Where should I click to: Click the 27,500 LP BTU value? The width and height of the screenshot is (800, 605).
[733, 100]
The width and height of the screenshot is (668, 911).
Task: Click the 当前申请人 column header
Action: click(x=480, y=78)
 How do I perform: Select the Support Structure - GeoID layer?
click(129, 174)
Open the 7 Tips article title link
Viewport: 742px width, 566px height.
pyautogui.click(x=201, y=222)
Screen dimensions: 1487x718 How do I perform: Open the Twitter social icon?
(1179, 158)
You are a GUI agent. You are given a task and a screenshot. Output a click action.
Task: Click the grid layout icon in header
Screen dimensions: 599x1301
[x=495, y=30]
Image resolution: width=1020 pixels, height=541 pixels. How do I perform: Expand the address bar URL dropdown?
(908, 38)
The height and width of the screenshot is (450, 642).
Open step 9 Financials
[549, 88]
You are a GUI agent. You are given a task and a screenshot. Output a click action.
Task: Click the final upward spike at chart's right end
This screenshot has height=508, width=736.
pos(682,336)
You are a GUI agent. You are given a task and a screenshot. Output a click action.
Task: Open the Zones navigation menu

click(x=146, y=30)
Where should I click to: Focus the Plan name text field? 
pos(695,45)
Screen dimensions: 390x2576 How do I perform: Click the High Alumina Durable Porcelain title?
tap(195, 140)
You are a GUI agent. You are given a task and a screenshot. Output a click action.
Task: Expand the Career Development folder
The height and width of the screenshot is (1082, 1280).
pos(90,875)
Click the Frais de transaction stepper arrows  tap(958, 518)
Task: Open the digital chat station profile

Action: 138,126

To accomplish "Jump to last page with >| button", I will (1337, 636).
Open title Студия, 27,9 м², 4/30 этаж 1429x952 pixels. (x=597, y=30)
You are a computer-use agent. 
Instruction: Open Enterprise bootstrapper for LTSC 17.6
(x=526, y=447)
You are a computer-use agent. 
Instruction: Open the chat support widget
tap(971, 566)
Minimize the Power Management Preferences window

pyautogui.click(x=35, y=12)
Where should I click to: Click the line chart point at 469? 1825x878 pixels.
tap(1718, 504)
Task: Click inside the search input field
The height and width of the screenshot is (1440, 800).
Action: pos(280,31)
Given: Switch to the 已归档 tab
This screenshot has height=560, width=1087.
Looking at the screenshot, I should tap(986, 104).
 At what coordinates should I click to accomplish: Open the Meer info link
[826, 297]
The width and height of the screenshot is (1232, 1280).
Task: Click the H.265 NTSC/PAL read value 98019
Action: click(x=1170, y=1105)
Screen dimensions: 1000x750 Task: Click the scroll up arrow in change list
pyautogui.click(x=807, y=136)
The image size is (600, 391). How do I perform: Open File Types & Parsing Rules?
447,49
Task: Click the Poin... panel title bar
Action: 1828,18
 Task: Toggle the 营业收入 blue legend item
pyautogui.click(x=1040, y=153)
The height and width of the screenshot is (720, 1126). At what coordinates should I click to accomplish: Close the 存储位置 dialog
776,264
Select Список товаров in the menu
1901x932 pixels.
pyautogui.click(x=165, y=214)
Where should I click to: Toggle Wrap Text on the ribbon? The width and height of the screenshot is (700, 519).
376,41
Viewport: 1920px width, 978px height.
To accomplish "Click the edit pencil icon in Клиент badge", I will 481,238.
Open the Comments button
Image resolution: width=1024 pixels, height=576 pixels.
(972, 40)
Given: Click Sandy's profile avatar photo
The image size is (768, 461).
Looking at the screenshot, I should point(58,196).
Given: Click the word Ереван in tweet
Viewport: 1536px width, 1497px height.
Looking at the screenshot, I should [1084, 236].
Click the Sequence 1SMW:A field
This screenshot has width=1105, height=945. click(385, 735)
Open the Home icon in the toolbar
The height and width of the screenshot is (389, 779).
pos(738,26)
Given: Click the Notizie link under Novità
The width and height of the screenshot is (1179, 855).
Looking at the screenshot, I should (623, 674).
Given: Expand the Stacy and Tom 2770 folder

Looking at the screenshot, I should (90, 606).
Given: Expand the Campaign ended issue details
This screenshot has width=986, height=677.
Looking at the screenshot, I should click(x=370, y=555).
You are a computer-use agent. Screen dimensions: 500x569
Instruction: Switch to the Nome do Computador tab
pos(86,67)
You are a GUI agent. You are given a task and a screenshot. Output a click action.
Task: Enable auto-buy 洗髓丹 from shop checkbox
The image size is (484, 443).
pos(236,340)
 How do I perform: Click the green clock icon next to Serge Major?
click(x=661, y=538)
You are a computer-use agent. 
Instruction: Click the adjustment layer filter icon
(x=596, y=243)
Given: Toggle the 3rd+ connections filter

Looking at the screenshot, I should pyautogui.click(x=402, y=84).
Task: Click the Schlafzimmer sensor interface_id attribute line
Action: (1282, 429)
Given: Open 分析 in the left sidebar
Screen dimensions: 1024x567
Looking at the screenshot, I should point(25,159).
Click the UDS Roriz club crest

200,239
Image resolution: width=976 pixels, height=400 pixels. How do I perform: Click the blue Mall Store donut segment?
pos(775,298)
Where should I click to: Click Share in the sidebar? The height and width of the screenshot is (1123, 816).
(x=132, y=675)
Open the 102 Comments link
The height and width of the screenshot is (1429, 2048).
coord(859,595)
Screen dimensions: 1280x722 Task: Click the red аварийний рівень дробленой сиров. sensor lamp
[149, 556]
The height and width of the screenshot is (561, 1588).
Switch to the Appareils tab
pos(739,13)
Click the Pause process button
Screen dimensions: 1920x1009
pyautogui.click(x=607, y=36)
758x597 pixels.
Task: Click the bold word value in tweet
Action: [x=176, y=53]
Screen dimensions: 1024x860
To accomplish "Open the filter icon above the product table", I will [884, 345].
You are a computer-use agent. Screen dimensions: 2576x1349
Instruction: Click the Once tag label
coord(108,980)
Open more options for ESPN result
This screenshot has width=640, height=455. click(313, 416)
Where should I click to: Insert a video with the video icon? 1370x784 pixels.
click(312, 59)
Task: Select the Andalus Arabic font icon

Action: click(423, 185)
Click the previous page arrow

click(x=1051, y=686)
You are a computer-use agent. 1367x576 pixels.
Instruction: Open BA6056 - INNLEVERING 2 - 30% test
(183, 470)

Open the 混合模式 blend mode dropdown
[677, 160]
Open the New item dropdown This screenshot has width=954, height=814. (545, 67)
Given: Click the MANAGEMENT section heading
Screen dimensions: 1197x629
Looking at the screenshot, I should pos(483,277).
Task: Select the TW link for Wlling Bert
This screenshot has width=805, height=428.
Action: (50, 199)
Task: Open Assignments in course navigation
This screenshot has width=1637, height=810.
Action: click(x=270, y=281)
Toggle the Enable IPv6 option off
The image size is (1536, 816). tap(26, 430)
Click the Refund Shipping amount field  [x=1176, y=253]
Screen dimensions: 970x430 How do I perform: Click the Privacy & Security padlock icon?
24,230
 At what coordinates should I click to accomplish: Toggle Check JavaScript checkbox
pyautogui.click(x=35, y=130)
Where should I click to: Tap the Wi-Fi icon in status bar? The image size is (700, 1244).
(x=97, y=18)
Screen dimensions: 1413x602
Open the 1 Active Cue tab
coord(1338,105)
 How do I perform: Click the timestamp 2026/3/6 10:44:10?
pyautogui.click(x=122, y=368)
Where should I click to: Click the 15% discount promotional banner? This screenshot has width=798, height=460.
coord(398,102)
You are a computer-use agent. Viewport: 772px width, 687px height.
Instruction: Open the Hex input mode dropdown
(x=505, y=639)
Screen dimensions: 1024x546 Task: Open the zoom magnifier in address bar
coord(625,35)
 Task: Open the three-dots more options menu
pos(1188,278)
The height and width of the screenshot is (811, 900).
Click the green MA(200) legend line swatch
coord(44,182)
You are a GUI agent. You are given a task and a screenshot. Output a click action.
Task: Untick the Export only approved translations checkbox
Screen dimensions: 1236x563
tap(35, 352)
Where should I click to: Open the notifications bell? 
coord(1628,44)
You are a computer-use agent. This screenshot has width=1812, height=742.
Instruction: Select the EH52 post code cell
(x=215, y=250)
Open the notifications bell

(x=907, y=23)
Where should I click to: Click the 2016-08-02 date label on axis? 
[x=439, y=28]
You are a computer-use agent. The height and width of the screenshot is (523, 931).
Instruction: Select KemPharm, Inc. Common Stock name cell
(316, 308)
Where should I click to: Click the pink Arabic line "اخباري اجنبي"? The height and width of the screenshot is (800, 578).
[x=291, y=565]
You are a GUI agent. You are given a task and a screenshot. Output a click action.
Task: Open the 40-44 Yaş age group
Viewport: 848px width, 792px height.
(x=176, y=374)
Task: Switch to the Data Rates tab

AIM OF THE TASK. Could you print the lines of the records above from the one containing "Task: Open the 40-44 Yaş age group" through the last, exactly and with no additions?

ANSWER BELOW.
Task: Open the 40-44 Yaş age group
Viewport: 848px width, 792px height.
(x=176, y=374)
Task: Switch to the Data Rates tab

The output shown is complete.